━━ TASK DATA

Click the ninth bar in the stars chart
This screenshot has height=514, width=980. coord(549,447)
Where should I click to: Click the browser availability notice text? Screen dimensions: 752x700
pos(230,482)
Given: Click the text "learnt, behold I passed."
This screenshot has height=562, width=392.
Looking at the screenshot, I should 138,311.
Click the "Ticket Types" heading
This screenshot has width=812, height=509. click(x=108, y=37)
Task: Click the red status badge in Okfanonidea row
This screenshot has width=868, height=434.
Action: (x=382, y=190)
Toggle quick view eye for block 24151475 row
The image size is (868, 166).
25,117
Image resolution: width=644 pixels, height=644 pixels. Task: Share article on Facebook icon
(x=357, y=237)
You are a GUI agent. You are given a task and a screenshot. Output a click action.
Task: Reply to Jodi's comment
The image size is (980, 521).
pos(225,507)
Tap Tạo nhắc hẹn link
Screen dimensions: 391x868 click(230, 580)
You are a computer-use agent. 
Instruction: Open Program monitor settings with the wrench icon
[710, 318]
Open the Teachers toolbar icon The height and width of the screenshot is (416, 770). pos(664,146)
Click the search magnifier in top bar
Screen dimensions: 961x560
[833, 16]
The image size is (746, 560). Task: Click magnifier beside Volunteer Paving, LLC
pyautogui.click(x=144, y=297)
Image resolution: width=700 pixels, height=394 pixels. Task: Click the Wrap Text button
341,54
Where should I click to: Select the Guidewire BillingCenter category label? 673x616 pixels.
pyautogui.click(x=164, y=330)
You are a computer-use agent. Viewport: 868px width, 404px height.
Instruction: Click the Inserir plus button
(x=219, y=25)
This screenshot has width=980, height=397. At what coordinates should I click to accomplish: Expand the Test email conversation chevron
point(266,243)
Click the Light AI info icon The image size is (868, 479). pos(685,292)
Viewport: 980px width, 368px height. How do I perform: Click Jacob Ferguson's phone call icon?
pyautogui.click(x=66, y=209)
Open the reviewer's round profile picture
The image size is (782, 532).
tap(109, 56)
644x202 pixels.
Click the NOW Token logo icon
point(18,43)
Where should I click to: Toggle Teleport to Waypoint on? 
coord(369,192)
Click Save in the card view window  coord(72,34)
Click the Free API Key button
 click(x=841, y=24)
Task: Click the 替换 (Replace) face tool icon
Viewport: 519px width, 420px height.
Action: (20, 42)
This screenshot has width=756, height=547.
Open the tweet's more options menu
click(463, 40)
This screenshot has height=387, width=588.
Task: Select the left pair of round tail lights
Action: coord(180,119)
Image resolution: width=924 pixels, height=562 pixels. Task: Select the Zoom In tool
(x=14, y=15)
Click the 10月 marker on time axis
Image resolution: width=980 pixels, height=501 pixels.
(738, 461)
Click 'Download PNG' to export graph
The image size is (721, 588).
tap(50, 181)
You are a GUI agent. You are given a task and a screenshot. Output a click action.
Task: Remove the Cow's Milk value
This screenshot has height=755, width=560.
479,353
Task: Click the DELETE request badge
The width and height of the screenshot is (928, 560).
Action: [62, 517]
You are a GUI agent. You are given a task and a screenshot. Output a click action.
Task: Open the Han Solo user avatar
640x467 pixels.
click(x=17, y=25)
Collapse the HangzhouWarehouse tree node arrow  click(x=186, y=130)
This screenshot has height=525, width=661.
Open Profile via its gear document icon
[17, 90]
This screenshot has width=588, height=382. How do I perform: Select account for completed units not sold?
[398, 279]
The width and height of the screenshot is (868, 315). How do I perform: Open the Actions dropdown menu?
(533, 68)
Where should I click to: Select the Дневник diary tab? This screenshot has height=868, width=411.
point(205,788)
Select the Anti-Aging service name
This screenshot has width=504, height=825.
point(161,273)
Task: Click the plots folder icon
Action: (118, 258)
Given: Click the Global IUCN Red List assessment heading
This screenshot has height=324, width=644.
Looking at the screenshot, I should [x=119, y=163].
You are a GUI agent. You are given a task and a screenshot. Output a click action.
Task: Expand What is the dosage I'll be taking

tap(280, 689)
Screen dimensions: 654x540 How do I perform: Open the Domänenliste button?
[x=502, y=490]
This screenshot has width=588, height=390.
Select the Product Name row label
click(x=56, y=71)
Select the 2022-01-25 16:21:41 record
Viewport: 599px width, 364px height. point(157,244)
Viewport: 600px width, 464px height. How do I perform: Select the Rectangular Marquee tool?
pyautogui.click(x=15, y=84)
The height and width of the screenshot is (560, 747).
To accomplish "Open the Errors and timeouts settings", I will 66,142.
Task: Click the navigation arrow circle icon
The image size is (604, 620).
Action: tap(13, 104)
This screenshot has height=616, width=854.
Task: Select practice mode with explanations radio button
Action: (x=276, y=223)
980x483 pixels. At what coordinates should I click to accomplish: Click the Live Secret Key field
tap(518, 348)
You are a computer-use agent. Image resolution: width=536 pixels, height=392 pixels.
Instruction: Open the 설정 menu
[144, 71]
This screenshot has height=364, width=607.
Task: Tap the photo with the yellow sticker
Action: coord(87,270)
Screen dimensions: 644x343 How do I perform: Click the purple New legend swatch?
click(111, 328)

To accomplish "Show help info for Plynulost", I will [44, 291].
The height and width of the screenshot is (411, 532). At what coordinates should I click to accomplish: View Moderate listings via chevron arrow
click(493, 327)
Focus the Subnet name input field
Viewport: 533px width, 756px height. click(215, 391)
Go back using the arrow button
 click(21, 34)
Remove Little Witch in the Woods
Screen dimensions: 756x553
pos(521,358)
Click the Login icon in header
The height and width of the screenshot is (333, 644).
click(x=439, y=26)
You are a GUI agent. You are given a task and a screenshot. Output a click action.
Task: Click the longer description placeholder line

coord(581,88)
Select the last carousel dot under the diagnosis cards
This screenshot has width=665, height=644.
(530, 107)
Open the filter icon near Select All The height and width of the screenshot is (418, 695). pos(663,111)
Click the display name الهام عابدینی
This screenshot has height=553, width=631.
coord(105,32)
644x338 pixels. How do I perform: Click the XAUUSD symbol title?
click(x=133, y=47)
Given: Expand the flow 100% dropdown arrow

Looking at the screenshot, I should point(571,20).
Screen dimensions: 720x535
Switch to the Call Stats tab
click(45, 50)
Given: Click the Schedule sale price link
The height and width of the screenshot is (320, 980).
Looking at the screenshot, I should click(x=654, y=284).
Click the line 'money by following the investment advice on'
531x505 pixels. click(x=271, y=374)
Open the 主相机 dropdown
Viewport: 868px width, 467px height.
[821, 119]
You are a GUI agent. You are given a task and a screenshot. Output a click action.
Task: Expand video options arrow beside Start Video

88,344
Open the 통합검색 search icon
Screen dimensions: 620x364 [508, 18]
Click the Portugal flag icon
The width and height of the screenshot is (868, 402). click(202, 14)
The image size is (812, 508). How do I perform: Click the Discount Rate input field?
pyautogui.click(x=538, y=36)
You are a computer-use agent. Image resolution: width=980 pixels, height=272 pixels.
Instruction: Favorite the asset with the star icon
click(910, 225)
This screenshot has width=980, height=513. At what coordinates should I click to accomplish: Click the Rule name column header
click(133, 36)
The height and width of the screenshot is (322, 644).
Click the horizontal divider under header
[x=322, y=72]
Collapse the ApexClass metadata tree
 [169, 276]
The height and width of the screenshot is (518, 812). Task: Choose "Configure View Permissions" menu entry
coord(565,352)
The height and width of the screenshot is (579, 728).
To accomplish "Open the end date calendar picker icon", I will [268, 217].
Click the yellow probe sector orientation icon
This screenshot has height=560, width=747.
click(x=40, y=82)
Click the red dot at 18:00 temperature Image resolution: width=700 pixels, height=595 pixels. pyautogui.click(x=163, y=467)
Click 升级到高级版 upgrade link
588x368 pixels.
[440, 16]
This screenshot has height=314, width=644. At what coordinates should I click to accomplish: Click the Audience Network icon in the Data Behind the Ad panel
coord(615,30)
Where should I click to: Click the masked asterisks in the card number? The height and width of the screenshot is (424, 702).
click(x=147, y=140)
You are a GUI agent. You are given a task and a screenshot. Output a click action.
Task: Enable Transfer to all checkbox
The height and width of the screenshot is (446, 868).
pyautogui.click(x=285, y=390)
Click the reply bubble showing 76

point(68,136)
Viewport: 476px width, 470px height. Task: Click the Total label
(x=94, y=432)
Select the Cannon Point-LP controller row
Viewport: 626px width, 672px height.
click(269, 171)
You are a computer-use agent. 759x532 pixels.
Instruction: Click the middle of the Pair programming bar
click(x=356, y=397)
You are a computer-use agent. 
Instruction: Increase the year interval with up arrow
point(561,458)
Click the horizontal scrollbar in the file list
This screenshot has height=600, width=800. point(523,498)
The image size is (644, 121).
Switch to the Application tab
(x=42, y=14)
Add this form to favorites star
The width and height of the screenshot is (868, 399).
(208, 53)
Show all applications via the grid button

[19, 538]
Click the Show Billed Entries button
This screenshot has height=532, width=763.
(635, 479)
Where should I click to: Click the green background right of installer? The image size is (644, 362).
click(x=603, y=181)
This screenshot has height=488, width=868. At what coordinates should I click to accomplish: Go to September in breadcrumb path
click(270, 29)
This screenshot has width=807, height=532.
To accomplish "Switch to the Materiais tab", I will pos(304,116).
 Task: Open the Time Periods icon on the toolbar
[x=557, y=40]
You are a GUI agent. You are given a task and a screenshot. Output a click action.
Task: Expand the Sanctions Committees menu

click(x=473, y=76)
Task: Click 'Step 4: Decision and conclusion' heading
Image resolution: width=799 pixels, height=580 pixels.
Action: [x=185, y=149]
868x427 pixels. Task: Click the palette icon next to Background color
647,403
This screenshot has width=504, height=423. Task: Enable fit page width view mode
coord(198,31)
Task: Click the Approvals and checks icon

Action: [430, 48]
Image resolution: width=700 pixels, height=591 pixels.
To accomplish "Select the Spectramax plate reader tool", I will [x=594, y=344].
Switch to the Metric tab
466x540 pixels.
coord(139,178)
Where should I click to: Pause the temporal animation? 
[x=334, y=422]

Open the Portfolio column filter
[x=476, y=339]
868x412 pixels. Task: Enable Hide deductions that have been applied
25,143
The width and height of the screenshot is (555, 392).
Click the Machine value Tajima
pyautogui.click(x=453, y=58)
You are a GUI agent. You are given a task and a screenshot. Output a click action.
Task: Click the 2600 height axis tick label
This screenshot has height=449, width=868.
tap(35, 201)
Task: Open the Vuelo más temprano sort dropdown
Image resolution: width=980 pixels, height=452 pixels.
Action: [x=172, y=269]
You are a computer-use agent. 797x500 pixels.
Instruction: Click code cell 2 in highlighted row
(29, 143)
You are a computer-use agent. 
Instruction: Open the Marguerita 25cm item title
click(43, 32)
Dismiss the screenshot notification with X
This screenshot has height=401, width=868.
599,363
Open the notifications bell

━━━━

▶ [WORK TO BE COMPLETED]: Repeat only the lines running from the line that contains "This screenshot has width=504, height=423." through the last line above, inclusive.

▶ [FINAL ANSWER]:
This screenshot has width=504, height=423. Task: Enable fit page width view mode
coord(198,31)
Task: Click the Approvals and checks icon

Action: [430, 48]
Image resolution: width=700 pixels, height=591 pixels.
To accomplish "Select the Spectramax plate reader tool", I will [x=594, y=344].
Switch to the Metric tab
466x540 pixels.
coord(139,178)
Where should I click to: Pause the temporal animation? 
[x=334, y=422]

Open the Portfolio column filter
[x=476, y=339]
868x412 pixels. Task: Enable Hide deductions that have been applied
25,143
The width and height of the screenshot is (555, 392).
Click the Machine value Tajima
pyautogui.click(x=453, y=58)
You are a GUI agent. You are given a task and a screenshot. Output a click action.
Task: Click the 2600 height axis tick label
This screenshot has height=449, width=868.
tap(35, 201)
Task: Open the Vuelo más temprano sort dropdown
Image resolution: width=980 pixels, height=452 pixels.
Action: [x=172, y=269]
You are a computer-use agent. 797x500 pixels.
Instruction: Click code cell 2 in highlighted row
(29, 143)
You are a computer-use agent. 
Instruction: Open the Marguerita 25cm item title
click(43, 32)
Dismiss the screenshot notification with X
This screenshot has height=401, width=868.
599,363
Open the notifications bell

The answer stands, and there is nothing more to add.